Editorial: Put politics aside in virus response

The Detroit News

Both President Donald Trump and Gov. Gretchen Whitmer on Wednesday called for precautions in containing the spread of COVID-19, which has now reached pandemic status. It is responsible for leaders to be taking these steps. Given the seriousness of the virus, this isn’t the time for divisiveness. Officials need to put political differences aside and work together.

In a nationally televised address, Trump laid out a number of proposals to combat the virus and mitigate its effects. Last week, he signed an $8.3 billion spending bill to help develop a vaccine and contain COVID-19.

President Donald Trump speaks in an address to the nation from the Oval Office at the White House about the coronavirus Wednesday in Washington.

Hours before Trump’s announcement, Whitmer addressed the public to offer state-wide recommendations. She asked communities to cancel or postpone all large gatherings, use remote work and learning options when possible and limit all non-essential travel work.

At this point, both leaders have done their best to get ahead of the crisis. And while some of the measures may seem over the top, it’s better to be safe than sorry.

The president announced a 30-day ban on all travel from Europe to the U.S., while providing exemptions for Americans and citizens of the United Nations. That ban goes into effect tonight at midnight. 

He’ll be asking Congress to take legislative action to extend financial relief to workers who are ill, quarantined, or caring for others who are infected. 

Trump also instructed the Small Business Administration to provide low-interest economic loans in affected states to help small businesses overcome temporary economic disruptions caused by the virus. He asked Congress for $50 billion to make this happen.

The president also called on Congress to provide payroll tax relief to all Americans to keep the economy from falling into recession. That’s a proposal that should be considered carefully, given that Social Security and Medicare already face funding shortfalls. 

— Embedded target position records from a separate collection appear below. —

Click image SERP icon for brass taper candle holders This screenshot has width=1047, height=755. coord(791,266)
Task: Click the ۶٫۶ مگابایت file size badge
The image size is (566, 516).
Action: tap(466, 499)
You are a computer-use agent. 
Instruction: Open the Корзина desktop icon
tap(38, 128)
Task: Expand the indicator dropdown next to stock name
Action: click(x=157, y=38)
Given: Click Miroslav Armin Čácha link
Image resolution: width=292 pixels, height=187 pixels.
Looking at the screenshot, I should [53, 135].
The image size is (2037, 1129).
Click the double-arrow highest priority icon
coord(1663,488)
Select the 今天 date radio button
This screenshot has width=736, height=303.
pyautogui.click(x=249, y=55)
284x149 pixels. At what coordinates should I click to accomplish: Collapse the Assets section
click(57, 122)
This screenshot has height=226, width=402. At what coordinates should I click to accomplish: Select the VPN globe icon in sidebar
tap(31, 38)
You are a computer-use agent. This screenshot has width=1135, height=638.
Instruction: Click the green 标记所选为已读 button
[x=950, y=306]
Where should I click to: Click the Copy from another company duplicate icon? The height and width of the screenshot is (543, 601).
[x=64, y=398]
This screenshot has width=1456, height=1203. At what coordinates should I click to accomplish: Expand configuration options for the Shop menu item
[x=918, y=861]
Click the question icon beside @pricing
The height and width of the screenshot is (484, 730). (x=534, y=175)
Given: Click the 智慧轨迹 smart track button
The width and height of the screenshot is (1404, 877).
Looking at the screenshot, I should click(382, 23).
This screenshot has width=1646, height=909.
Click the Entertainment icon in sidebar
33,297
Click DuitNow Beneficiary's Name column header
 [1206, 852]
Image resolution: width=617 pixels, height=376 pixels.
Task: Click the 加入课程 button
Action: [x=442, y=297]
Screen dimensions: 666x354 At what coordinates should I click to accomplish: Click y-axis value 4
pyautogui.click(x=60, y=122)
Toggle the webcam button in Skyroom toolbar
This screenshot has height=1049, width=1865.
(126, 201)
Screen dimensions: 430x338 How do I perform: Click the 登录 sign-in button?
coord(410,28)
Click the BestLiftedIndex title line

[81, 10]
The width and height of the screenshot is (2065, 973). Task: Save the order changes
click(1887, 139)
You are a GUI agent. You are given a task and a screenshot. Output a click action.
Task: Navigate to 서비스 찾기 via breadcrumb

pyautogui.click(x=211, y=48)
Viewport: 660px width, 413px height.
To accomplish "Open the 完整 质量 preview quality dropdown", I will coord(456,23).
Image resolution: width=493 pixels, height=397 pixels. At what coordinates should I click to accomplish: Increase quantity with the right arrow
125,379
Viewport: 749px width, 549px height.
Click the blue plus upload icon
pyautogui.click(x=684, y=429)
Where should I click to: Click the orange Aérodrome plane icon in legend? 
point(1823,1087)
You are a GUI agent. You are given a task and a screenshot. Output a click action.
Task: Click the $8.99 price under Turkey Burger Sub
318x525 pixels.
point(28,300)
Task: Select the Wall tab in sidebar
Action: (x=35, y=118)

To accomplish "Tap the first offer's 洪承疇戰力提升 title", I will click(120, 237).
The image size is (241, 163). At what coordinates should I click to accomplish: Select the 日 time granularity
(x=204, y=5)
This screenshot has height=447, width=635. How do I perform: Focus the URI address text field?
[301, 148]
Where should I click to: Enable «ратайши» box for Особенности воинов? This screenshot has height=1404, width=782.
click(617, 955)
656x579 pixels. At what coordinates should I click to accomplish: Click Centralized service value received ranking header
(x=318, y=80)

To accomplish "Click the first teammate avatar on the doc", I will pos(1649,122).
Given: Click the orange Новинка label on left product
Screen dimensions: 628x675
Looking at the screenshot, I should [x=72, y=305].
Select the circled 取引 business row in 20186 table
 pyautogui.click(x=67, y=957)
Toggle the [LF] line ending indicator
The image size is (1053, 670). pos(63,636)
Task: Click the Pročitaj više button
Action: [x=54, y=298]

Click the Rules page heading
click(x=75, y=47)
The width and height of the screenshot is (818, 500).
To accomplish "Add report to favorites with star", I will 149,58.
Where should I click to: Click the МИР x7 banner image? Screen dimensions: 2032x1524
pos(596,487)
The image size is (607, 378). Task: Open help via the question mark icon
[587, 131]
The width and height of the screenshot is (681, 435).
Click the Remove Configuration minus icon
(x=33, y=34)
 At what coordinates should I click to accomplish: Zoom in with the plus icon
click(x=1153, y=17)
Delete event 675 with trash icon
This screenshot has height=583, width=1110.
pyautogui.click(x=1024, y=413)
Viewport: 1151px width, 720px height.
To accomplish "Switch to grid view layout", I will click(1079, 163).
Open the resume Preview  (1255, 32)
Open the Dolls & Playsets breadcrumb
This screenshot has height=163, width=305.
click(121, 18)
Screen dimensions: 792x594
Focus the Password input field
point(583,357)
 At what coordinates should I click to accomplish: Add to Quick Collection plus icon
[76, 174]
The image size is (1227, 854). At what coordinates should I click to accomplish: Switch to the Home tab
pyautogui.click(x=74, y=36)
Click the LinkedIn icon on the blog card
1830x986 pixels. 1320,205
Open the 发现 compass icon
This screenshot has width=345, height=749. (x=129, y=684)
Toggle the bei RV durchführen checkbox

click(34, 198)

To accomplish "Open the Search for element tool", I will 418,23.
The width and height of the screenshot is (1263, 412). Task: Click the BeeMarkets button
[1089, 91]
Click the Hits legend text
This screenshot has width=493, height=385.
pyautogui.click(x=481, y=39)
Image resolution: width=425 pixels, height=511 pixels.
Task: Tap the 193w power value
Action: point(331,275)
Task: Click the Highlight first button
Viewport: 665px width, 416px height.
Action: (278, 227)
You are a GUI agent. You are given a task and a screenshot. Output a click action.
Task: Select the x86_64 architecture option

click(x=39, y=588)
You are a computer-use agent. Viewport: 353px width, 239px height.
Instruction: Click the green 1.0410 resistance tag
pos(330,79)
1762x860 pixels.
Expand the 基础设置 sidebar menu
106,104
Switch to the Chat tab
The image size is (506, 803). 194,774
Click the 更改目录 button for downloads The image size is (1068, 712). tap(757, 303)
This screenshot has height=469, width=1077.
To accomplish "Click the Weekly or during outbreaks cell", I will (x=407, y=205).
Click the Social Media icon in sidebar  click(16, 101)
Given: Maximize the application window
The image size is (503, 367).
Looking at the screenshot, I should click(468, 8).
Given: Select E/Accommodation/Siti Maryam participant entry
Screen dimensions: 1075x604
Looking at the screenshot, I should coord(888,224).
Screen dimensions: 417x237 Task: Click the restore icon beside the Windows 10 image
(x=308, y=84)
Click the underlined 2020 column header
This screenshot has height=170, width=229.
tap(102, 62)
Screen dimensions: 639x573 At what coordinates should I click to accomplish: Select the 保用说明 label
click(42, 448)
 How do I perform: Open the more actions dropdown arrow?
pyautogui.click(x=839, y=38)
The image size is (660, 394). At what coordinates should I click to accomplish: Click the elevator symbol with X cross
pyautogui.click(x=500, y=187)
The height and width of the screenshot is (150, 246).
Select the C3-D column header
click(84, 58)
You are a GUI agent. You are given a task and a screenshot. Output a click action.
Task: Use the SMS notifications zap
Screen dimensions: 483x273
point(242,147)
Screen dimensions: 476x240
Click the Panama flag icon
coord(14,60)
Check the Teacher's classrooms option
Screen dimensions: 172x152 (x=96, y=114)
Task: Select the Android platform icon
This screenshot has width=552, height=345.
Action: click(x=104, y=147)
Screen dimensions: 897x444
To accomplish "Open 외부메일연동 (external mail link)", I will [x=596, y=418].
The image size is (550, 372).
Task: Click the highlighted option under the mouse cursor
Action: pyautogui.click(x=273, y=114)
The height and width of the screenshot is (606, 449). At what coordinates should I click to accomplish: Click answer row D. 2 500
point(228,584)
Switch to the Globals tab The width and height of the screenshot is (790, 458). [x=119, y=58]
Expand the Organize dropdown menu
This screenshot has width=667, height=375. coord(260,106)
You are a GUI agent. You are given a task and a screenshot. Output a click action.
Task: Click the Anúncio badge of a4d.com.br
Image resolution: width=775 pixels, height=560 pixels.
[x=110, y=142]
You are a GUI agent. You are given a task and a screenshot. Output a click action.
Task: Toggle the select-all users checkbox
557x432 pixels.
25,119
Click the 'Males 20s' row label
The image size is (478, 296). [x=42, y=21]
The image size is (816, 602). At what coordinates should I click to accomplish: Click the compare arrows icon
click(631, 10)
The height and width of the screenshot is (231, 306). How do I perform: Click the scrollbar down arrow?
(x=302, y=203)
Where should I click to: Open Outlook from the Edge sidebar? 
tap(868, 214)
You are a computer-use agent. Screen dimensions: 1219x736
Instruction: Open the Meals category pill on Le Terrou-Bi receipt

There may be legitimate objections to Trump’s plans, but they should not be rooted in partisanship. This is the time for politicians to come together and project confidence that America has this under control. Trump’s opponents should check their knee-jerk reaction to reject and criticize everything that comes out of his mouth. 

There’s no room for political opportunism. Democratic presidential hopeful Joe Biden, who has criticized Trump’s response, announced Wednesday the formation of his own coronavirus committee. Biden is not president. He’s free to talk about what he’d do if he were to become president, but this committee seems like meddling that risks undermining the administration’s efforts and sends mixed messages to the public. 

Trump urged the nation to “put politics aside, stop the partisanship and unify together as one nation and one family.” He must live by his own words. The president should quarantine his name-calling, divisive tweets and project mature leadership.

Trump and Whitmer have both had confrontational relationships with their legislative bodies. Now, Republicans and Democrats must set that aside to speak in a unified voice to Americans who need to have confidence that their leaders can handle this crisis.